You can write a formula to handle any specific name pattern. Where you have many names fitting a common pattern, that's a good investment of time. When you have one or two names fitting a pattern, it will take you longer to find those examples and create the formula than to simply parse those by hand.

The practical solution is to do this with multiple passes. Use helper columns, each with a single pattern formula or a few that can be easily combined. Each successive set of helper columns can ignore rows that have already been parsed. When you're done, you can concatenate helper columns into single results columns using & because they will contain either a parsed result or a blank.

Automate the easy ones:

  • single first and last names (based on the single blank space in the middle)
  • hyphenated names (a hyphenated name is still one string so you can split on the space, also)
  • common name prefixes and suffixes (like le, de, etc.; look for the patterns in a form like _de_ , where the underscore represents a space, and link that with the associated name)
  • titles (Mr., Ms., Mrs., Dr., Sr., Jr., etc.; look for them and link them with the associated name or just use them to locate the name and ignore the title)
  • multiple names if you will be splitting off only the first (look for the first blank)
  • etc.

The first-round formula gets propagated to every row. Sort the results so all blank (unresolved) rows are at the top, or use a filter to show only those rows. Propagate the next formula to the unresolved rows in the next helper columns. Repeat for each successive formula. If you start with the most common patterns, the list will rapidly shrink, and the unresolved examples will be aggregated to simplify scanning for the next pattern.

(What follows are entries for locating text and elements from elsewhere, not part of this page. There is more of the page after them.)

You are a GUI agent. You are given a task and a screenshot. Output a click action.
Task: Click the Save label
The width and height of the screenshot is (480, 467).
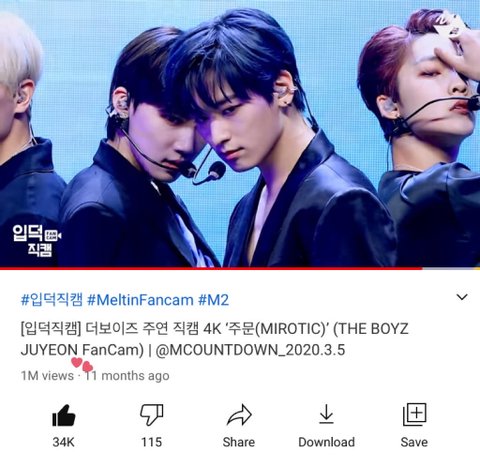tap(414, 442)
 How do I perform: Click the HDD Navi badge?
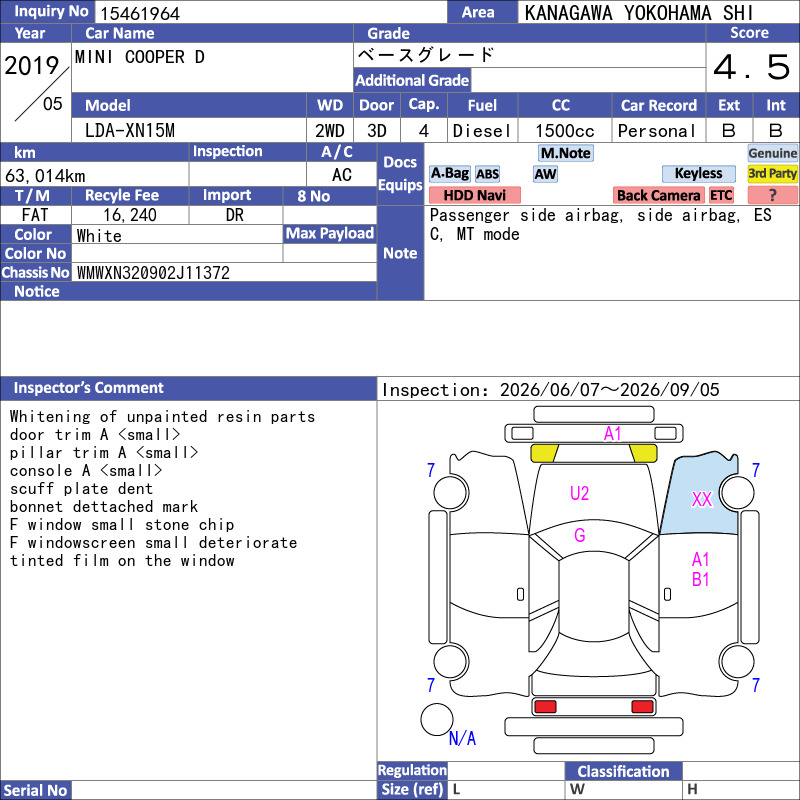[474, 195]
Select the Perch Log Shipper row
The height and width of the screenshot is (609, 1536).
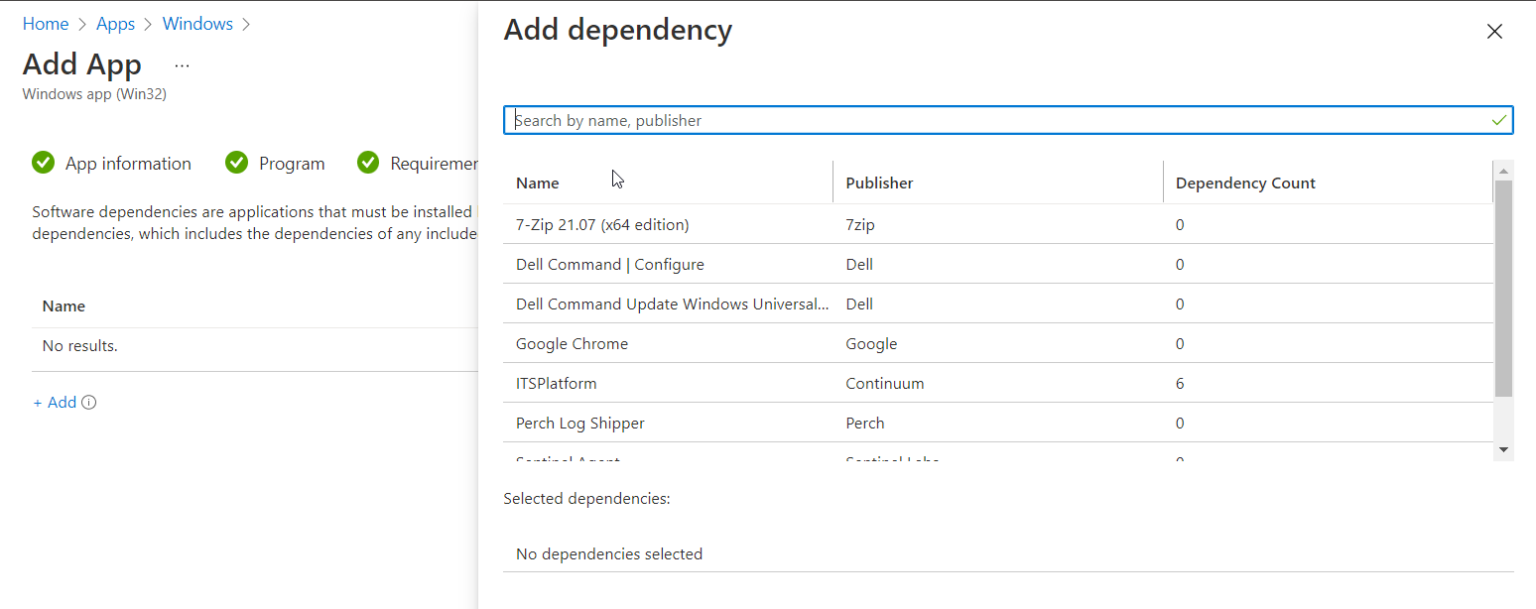click(x=579, y=423)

The formula for any given pattern will be straightforward. It's beyond the scope of an answer to create a comprehensive collection of formulas, but you can always ask about a specific pattern you can't figure out, and a search of the site or the web in general will turn up existing answers that will cover common ones.

This process will leave a successively smaller percentage unresolved. Scan those for any commonalities that can be easily handled in other automated rounds. Eventually, you'll be left with single-case patterns that are faster to do manually than to code, and those will be a much more manageable number.

You can even help automate those using a formula or VBA that lets you specify where to split (like entering 2 for the second blank), or having a collection of formulas to split at different delimiters and you pick the formula). The formula then parses the name.